Think about it - when you’re looking at a map and you pinch to zoom in on a specific street, you don’t want the zoom to drift toward the center and suddenly you’re looking at some random neighborhood three blocks away. That’s like asking for directions to the bathroom and ending up in the kitchen - technically you moved, but it’s not helpful.
The secret is calculating what point in world coordinates is currently under the user’s fingers, and making sure that exact same point stays under their fingers as the zoom level changes:
const scalePrevious = useSharedValue(1);
const pinchGesture = Gesture.Pinch()
.onUpdate((event) => {
// Apply zoom sensitivity for smooth control
const zoomSensitivity = 0.05;
const rawScale = 1 + (event.scale - 1) * zoomSensitivity;
const newZoom = Math.max(0.1, Math.min(5.0, scalePrevious.value * rawScale));
// Get current focal point (where fingers are)
const currentFocalX = event.focalX;
const currentFocalY = event.focalY;
// Calculate what world point is under the focal point at current zoom
const worldX = (currentFocalX - panX.value) / scalePrevious.value;
const worldY = (currentFocalY - panY.value) / scalePrevious.value;
// Update zoom and adjust pan to keep world point under focal point
scalePrevious.value = newZoom;
panX.value = currentFocalX - worldX * newZoom;
panY.value = currentFocalY - worldY * newZoom;
});
This approach calculates the world coordinate under your fingers and ensures it stays there as zoom changes.

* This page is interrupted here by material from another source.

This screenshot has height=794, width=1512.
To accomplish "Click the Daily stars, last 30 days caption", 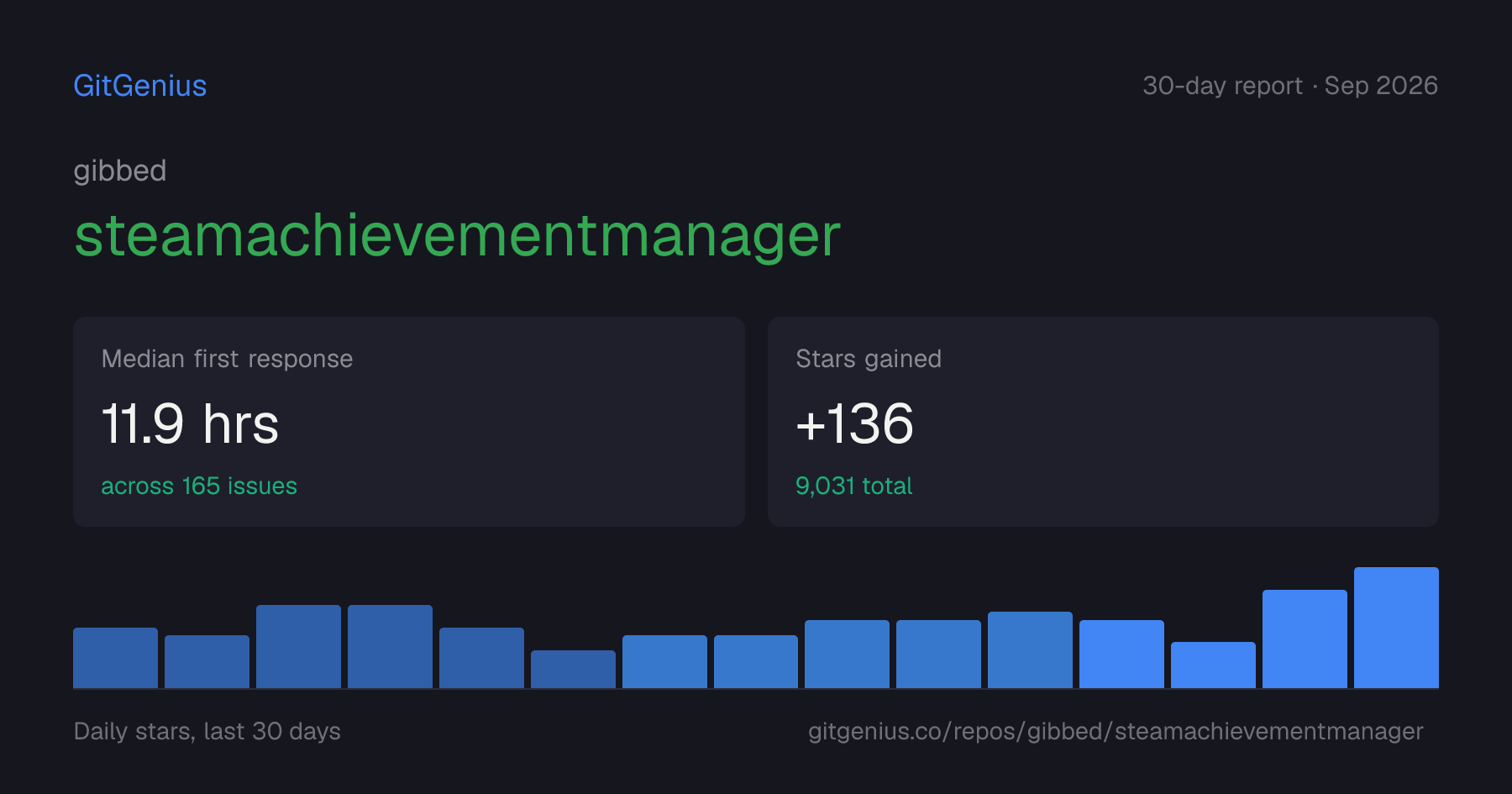I will 207,731.
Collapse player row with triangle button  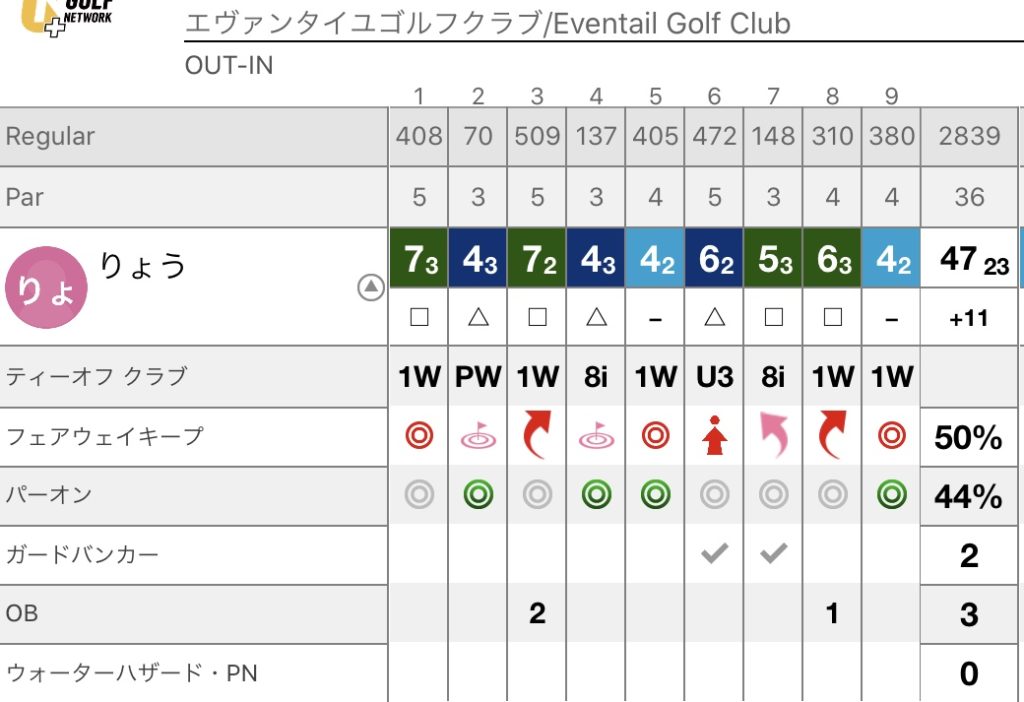371,287
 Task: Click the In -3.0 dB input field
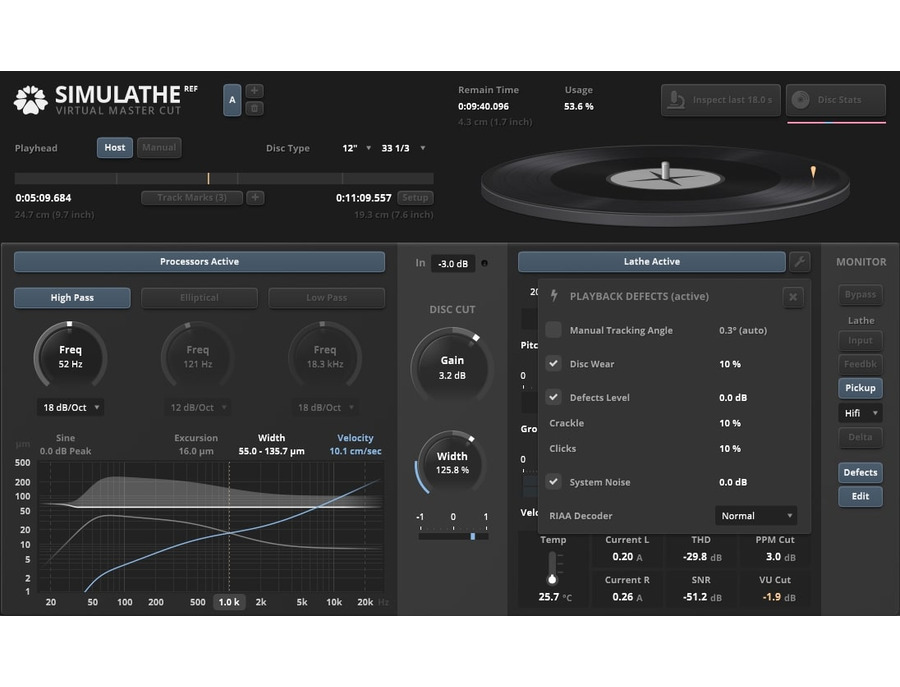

The result is smooth, drift-free zooming exactly where you expect. It’s like having a really good camera operator who always keeps the action in frame, no matter how much you’re zooming in or out.
Tap-to-Select with Visual Feedback
Now we need to handle taps. This is where coordinate transformation gets its revenge. When someone taps the screen, the gesture gives you screen coordinates - but your items live in world coordinates. It’s like someone telling you they saw a celebrity at “the coffee shop on Main Street” but not specifying which city. You need to do some translation.
The good news is that the math is just the inverse of what we’re already doing. Take the screen coordinates, subtract the pan offset, divide by zoom level, and boom - you’ve got world coordinates. Then it’s just a matter of checking which item (if any) contains that point:
// Selection state
const [selectedItemId, setSelectedItemId] = useState(null);
const handleTap = useCallback((
screenX: number,
screenY: number,
currentZoom: number,
currentPanX: number,
currentPanY: number
) => {
// Convert screen coordinates to world coordinates
const worldX = (screenX - currentPanX) / currentZoom;
const worldY = (screenY - currentPanY) / currentZoom;
// Hit test against items
const tappedItem = items.find(item => {
return worldX >= item.x &&
worldX <= item.x + item.width &&
worldY >= item.y &&
worldY <= item.y + item.height;
});
setSelectedItemId(tappedItem ? tappedItem.id : null);
}, []);
const tapGesture = Gesture.Tap()
.onStart((event) => {
runOnJS(handleTap)(event.x, event.y, scalePrevious.value, panX.value, panY.value);
});
Then in your render loop, apply visual feedback for selected items:
{items.map(item => {
const isSelected = selectedItemId === item.id;
return (
<Group key={item.id}>
<Rect
x={item.x}
y={item.y}
width={item.width}
height={item.height}
color={item.color}
style="fill"
/>
{/* Highlight selected items with thicker blue border */}
<Rect
x={item.x}
y={item.y}
width={item.width}
height={item.height}
color={isSelected ? "#007AFF" : "black"}
style="stroke"
strokeWidth={isSelected ? 3 : 1}
/>
</Group>
);
})}
Step 3: Performance Optimization with Content Culling
Here’s where we get to play the role of a very picky bouncer at an exclusive club. Not every item gets to be rendered - only the VIPs (Very Important Pixels) that are actually visible get past the velvet rope.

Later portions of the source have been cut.